The border closure means Singapore needs to persuade locals to spend more money at home. Even with overseas travel off limits, Singapore residents will still want to venture out, said Tourism Board CEO Keith Tan.

"They may therefore be open to take time off in their own city and rediscover all that Singapore has to offer," he said in an emailed statement.

Singapore has set aside S$90 million for the tourism sector and a task force is developing domestic and international recovery plans to be shared soon, Tan added.

The board also aims to strengthen Singapore's brand abroad by spending S$2 million to encourage content creators to produce compelling stories about the city-state, Tan said.

Hotels including the Shangri-la are also getting a small boost from the thousands of Singaporeans and expats who had been traveling abroad and are slowly being allowed back in. When they arrive, most are being forced to quarantine for 14 days in a hotel, at a cost of about S$2,000.

With occupancy running at just 15% for August, the iconic Raffles Singapore is offering a two-night special for about S$795, complete with a complimentary Singapore Sling, free breakfast, city tour and spa discounts.

Some tourist spots are also offering price cuts to attract residents who've been cooped up in their apartments for weeks.
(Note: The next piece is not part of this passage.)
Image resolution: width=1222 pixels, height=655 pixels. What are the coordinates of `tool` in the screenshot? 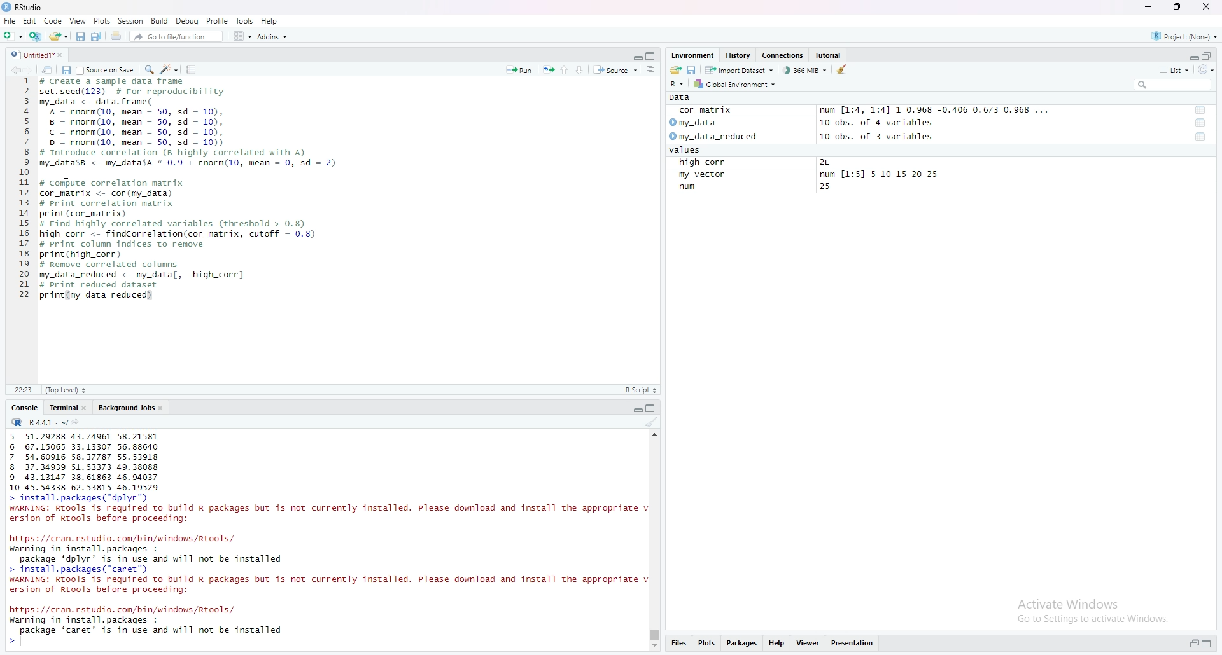 It's located at (1201, 123).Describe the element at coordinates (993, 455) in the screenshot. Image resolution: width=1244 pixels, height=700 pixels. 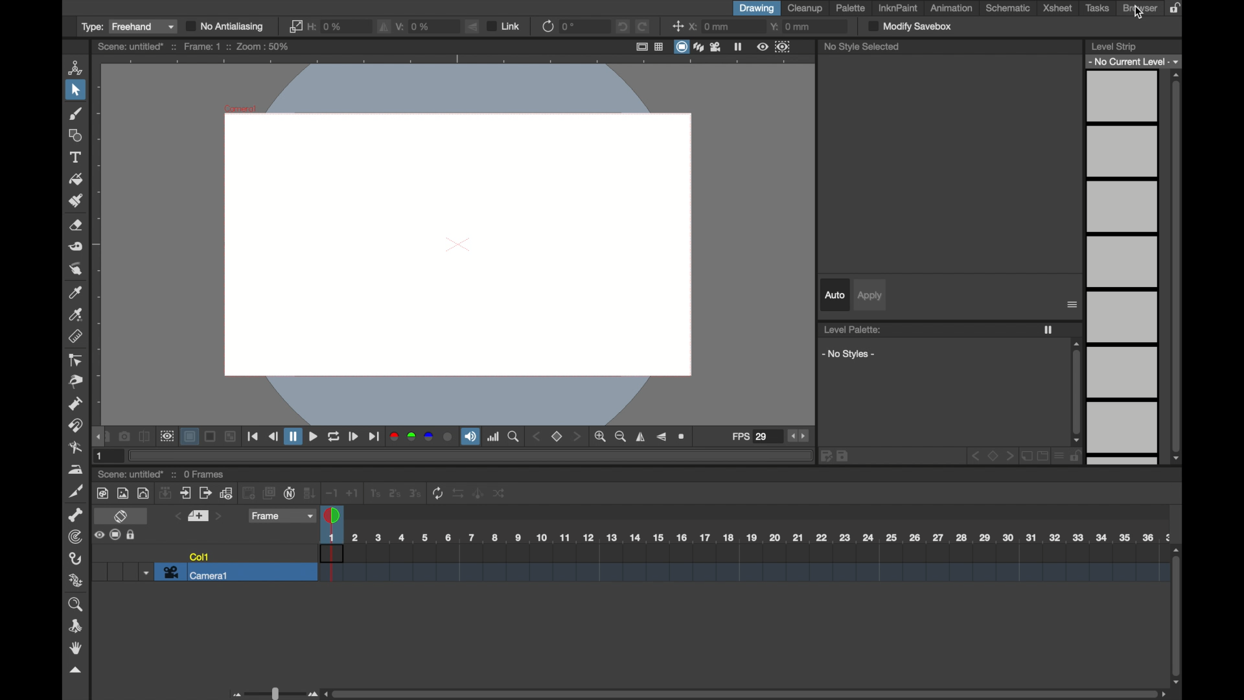
I see `stop` at that location.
Sentosa Development Corp., which manages a resort island with attractions including Madame Tussauds and Universal Studios, has waived admission fees until the end of September, said Lynette Ang, the chief marketing officer.

Lo & Behold Group, which operates the Tanjong Beach Club just 15 minutes from the financial district, is launching a new concept called "Dine In Nature," which includes curated gourmet picnic baskets. It hopes this "will fulfill a growing demand from local residents for polished, thoughtful dining experiences," said Chief Operations Officer Andrew Ing.

For Singapore's tourism industry, a full recovery isn't likely before 2022, and largely depends on countries avoiding additional waves of the virus and the development of a vaccine, said Wong King Yin, a lecturer in marketing at Singapore's Nanyang Technological University.

"Although domestic travel can be a solution at the beginning during the recovery stage, the tourism industry cannot rely on staycations to survive," she said.